Throughout a career spanning 12 years, Tasmuradov was best-known for his athleticism, innovation, and an arsenal of sound fundamental mechanics that was always in reserve when the situation demanded as such. Most will remember the dynamics, and the scrambling ability that is uncommon for high-level Greco competition. Tasmuradov’s array of setups was built on offensive might, and his instincts for creating throwing positions regularly resulted in highlight-worthy sequences. But his nose for counter-attacks, which oft arose from his own original attacks, is what truly set him apart.
Tasmuradov, 30, cited “severe injuries” as the primary reason for his decision to retire. In the years following Rio ’16, where he earned bronze, weight increasingly became an issue, as well.
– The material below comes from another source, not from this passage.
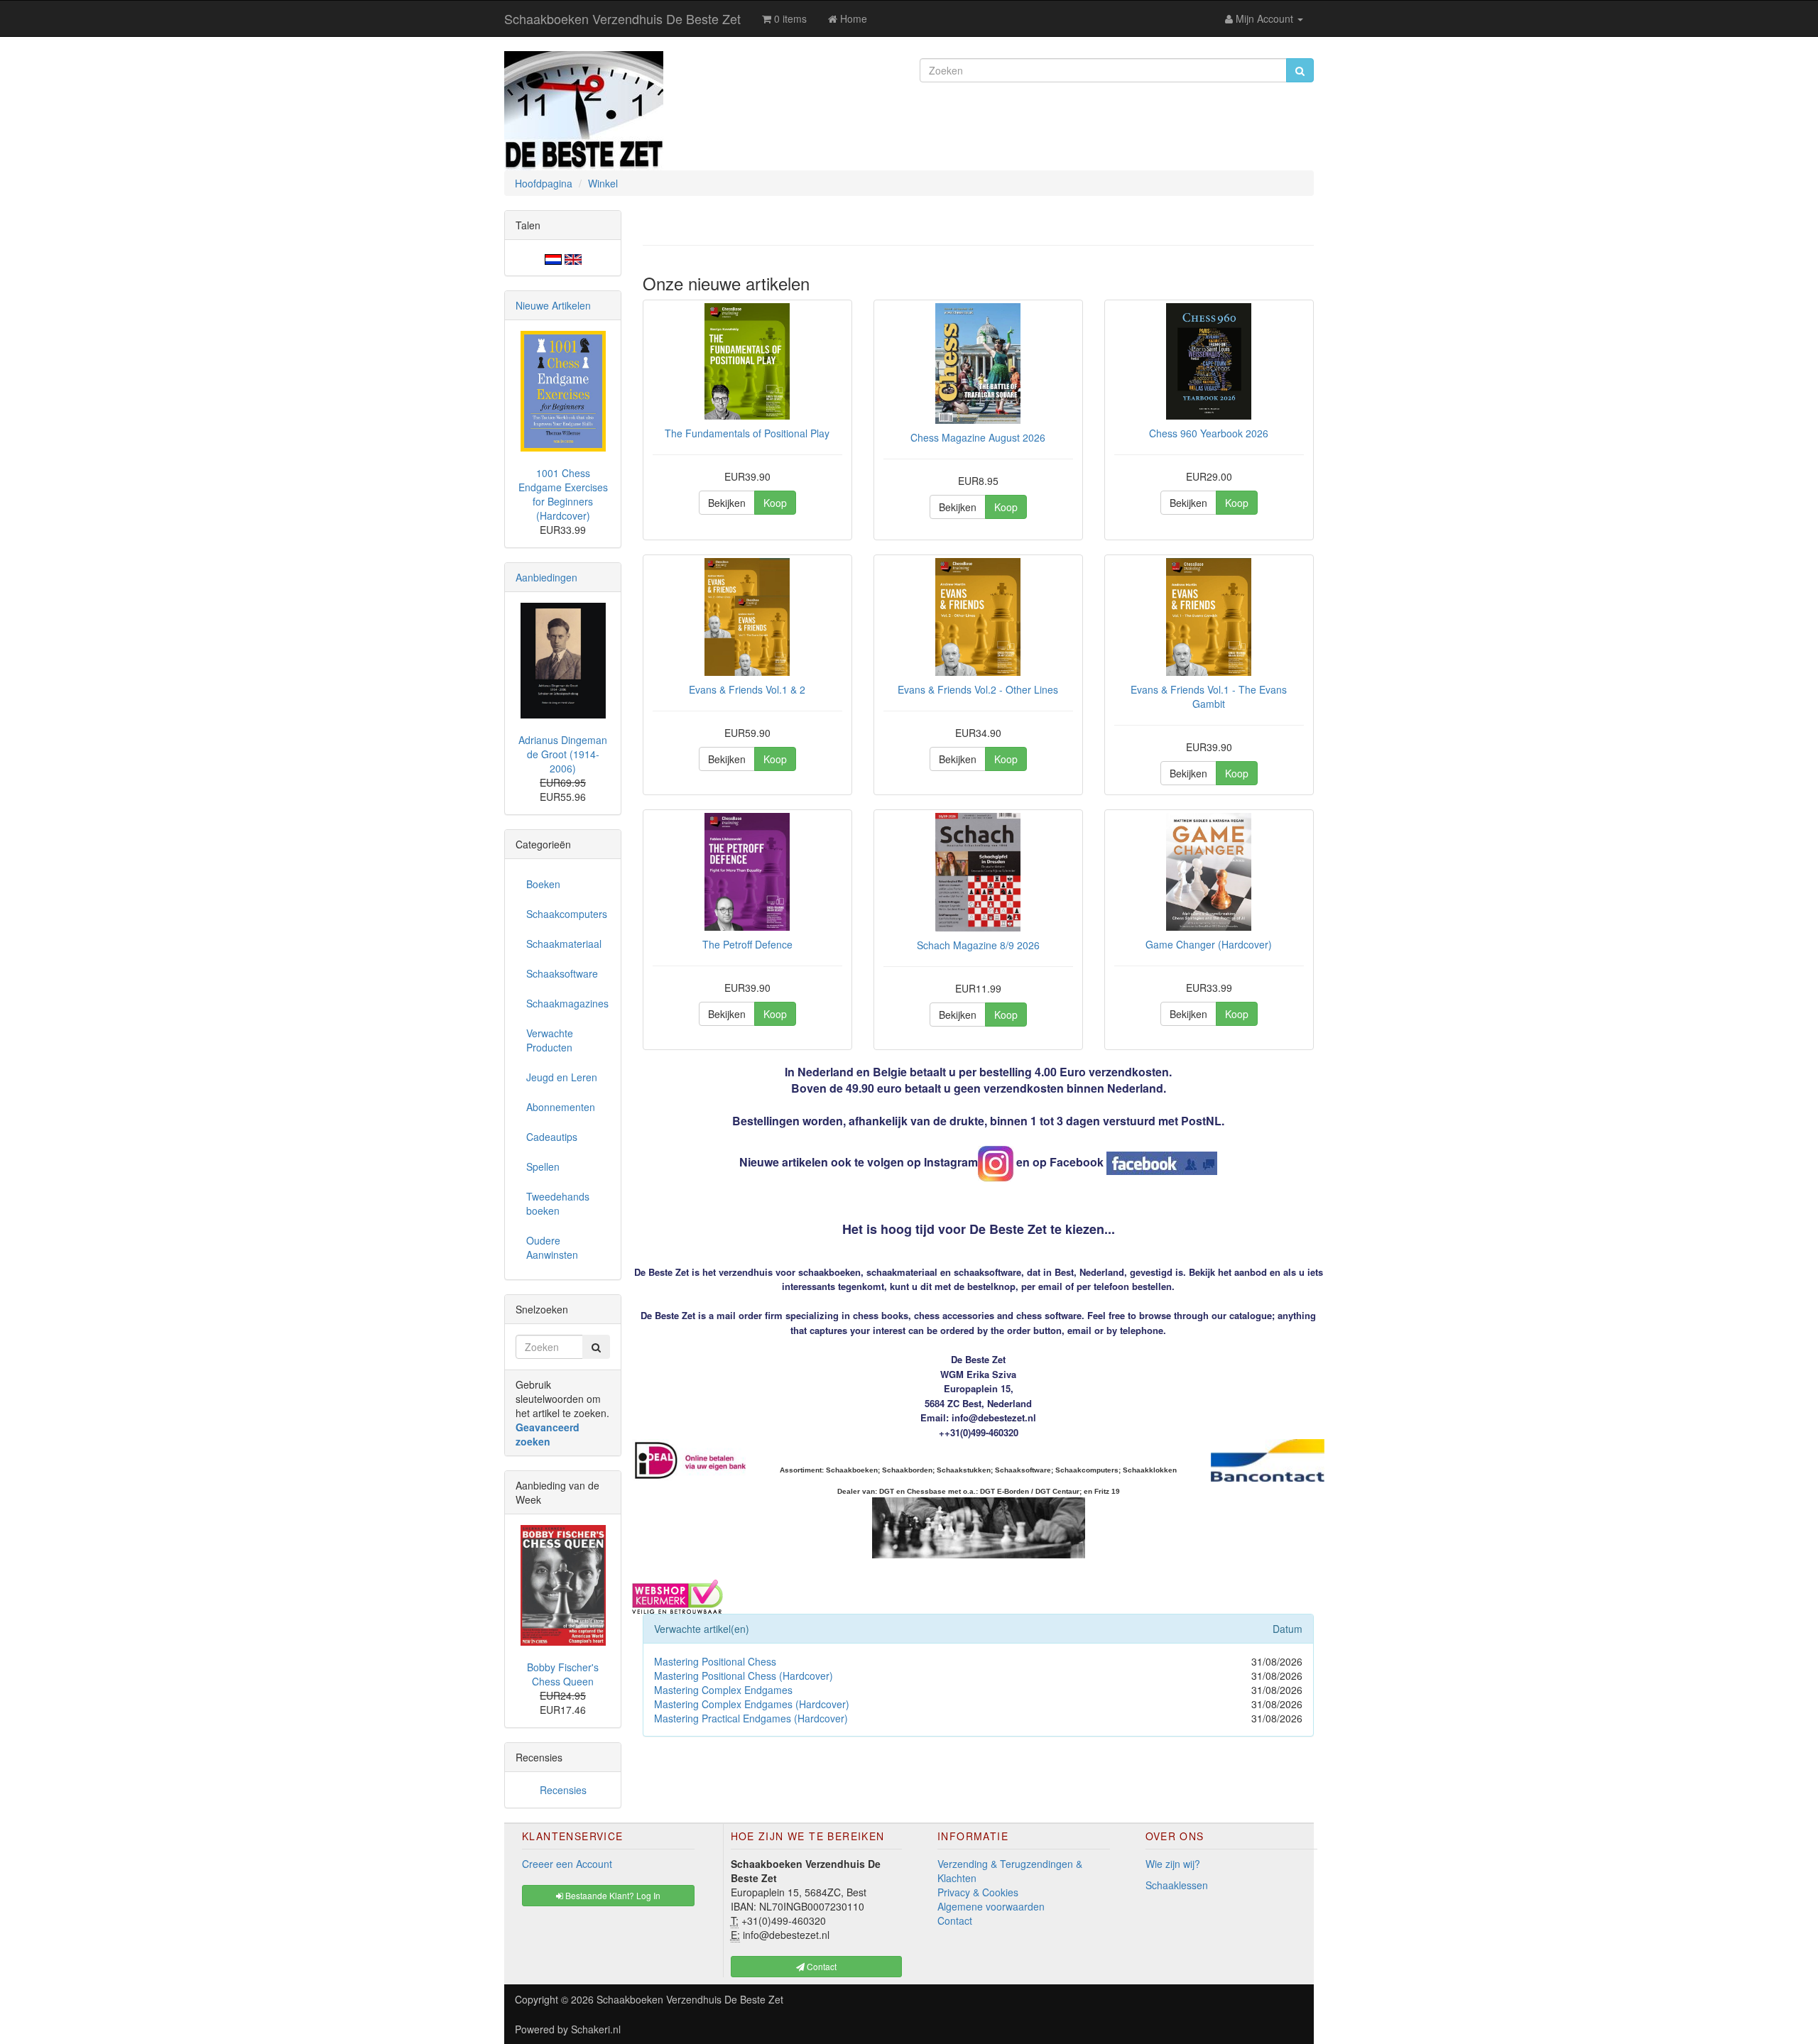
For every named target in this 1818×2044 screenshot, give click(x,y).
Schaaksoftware (562, 973)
Once an occupant of the sport’s lightest weight category, most of Tasmuradov’s appearances since Rio occurred at 67 kilograms. However, when the time arrived for Tokyo qualifying, he was back down at 60 for the ’19 Nur-Sultan Worlds. He had accomplished the mission with a 5th-place finish; but a year ago in Zagreb he had jumped all the way up into the 72-kilogram field. Tasmuradov did manage to make 60 for Tokyo this past August and was eliminated by two-time World bronze Lenur Timirov (UKR).
Tasmuradov’s career ends with two World bronze, one silver, an Olympic bronze, and five Asian Championships titles.